Tag Archives: System Hack

System Hack: Colony Sim Cortex Foundation

Let me tell you, I’ve been playing a lot of RimWorld over the last month. The new Odyssey DLC adds a whole dimension to the game that was previously fairly difficult to access: Exploration. With a gravship, it’s possible to go to so many more places on the map, and thankfully they added more things to see on that map as well. Odyssey adds to and enhances the gameplay loop of RimWorld, but thanks to the gravship’s function as a mobile base, that gameplay loop is largely maintained even with the changes.

Thinking about how the gameplay changes and doesn’t change with the addition of the gravship proved to be a good way to start thinking about the gameplay loop of this System Hack. When I’m playing RimWorld, what are elements I want more of that the game isn’t really going to provide? What pieces of the game, on the other hand, are best left to a computer? The trouble with developing an approach to a colony sim RPG is that the genre and its best examples are fairly broad, and you need to make some narrowing decisions very early on.

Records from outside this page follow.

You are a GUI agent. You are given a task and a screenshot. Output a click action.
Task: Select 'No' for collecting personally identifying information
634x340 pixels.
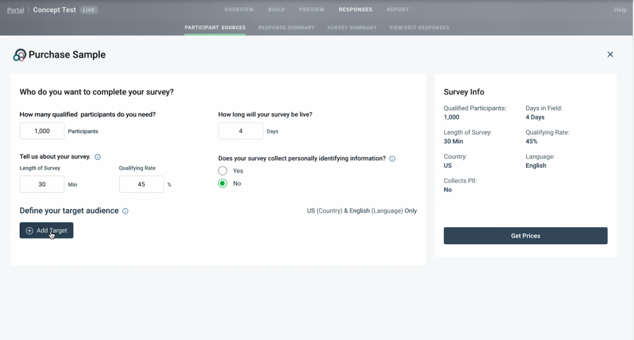223,184
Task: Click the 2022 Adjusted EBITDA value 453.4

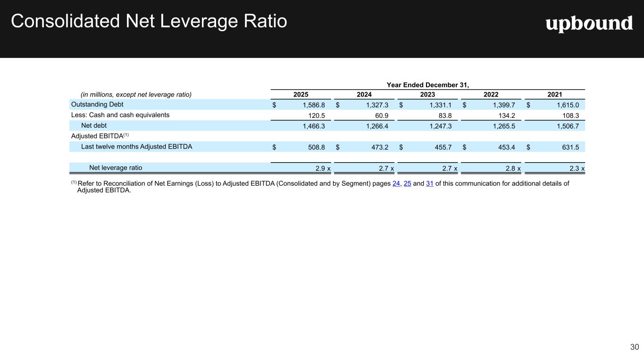Action: pyautogui.click(x=505, y=147)
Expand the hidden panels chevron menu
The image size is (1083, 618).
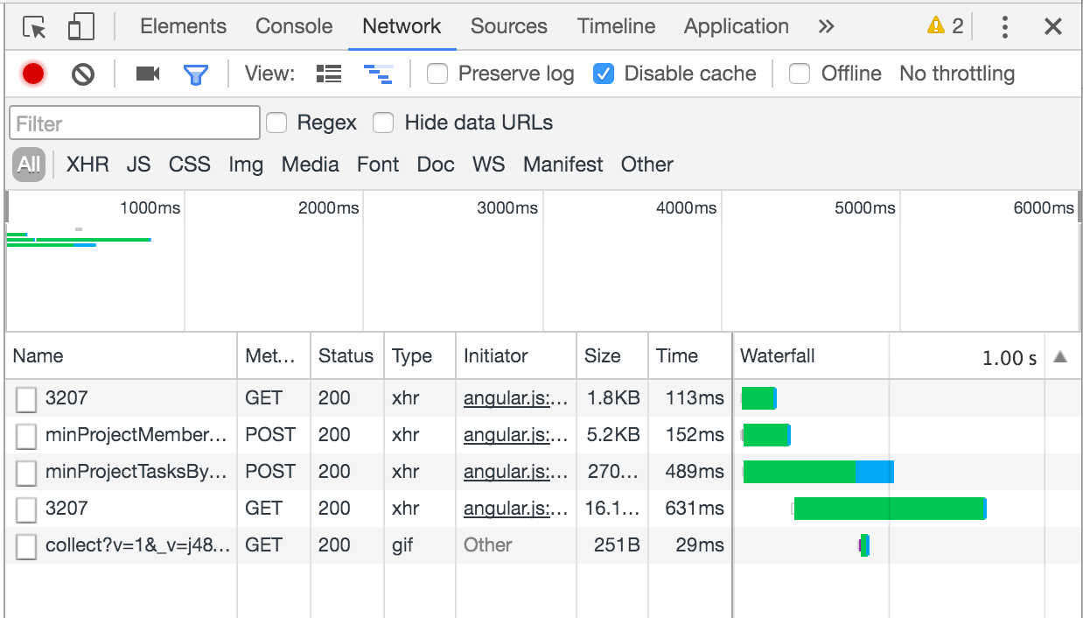[x=826, y=26]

As I said earlier when discussing my design goals, I’m not trying to emulate RimWorld. Rather, the goal of the game is to provide a similar conceit that leads to storytelling. We are going to be using a few setting concepts from RimWorld to ground the setting of the game, and we are going to be focusing at least notionally on the idea of a colony, a homestead of a handful of people who are trying to make their way on a new world. There are going to be things we want to lean into, like relationships, that can be given significantly more depth at a game table than on a computer. There will be others, like tile-by-tile building layout, that are probably best left on the PC. Ultimately the three elements we want to build from are going to be creating characters, building the settlement, and exploring the world.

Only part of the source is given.